Untrusted-input authority presets. Paperclip low-trust review containment, Pi project trust, and Gemini's skill path-traversal fix are the same primitive: a trust boundary around input the agent did not author. Bitter should test a "low-trust" run-contract posture and whether its own skill/MCP install paths are an untrusted-input boundary (they are).

Argument-aware permissions. Claude Code Tool(param:value) is a more expressive permission grammar than per-tool allow/deny. Bitter's permission model should be able to express argument-level rules (e.g. model-tier caps in delegated calls) or it will under-govern delegation trees.
Model-allowlist binding. Claude Code enforceAvailableModels plus the bypass-cluster fixes make org model allowlists actually binding, including against the default model. Bitter should verify its own model-routing respects an org allowlist on every path (default, env override, subagent, advisor).
ACP-as-shell. OpenHands ACP model switching reaching Docker/cloud, and Codex/Claude Code/Gemini being fronted under it, continue the "one harness wraps another's agent" pattern. Bitter should decide which side of that boundary it wants to be on and how credentials cross it (the in-window MCP-key and ACP-error-body plaintext fixes show the boundary is leaky by default).

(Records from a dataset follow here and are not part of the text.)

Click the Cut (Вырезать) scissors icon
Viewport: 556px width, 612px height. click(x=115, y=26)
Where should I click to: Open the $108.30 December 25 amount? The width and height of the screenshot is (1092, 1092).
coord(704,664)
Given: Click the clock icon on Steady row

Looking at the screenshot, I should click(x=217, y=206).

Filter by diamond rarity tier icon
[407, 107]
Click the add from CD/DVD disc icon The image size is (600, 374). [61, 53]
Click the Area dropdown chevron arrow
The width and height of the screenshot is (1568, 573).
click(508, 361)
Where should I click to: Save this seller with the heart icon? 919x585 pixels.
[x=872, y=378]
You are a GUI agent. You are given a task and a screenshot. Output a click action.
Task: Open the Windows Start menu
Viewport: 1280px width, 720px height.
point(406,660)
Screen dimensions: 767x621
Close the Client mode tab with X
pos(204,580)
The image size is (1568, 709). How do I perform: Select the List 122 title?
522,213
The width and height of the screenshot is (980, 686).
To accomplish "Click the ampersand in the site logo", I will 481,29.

Agent Zero's Remote Control CSRF and WebSocket-origin hardening is directly relevant to how Grid reasons about origin trust when a leased workcell is exposed over a tunnel: trust only the active tunnel origin, normalize before allowlisting.
Hermes's "an unpaired write deny is theater" and the cp-into-.ssh gap are a reminder for Grid's own egress/write guardrails: enumerate the syntactic variants of a denied operation, or the deny is advisory.

Paperclip's repositioning (zero-human companies -> manage agents for work) plus its human board visibility and audited recovery action is a calibration data point for Factory: the autonomous-company metaphor is being repriced as human-in-the-loop operating software. Factory's allocation/accountability model should assume a human approver in the loop, not its absence.
OpenHands concurrency limits and BYOK gating show the productized platform turning concurrency and model access into governed, billable resources with per-org/per-user knobs. Useful prior art if Factory ever meters run concurrency or model access per operating context.
Factory relevance is otherwise low this window; the dominant story is provider-side authority, not allocation.

Receipt confidence is high (every load-bearing claim adversarially re-fetched), but several signals are channel-tagged main-unreleased: their operator value is conditional on running main, and they should be re-checked when the carrying release lands.
The Pi harvester's full report was lost to a subagent final-message gap and recovered by direct re-fetch (see audit.md, item 3).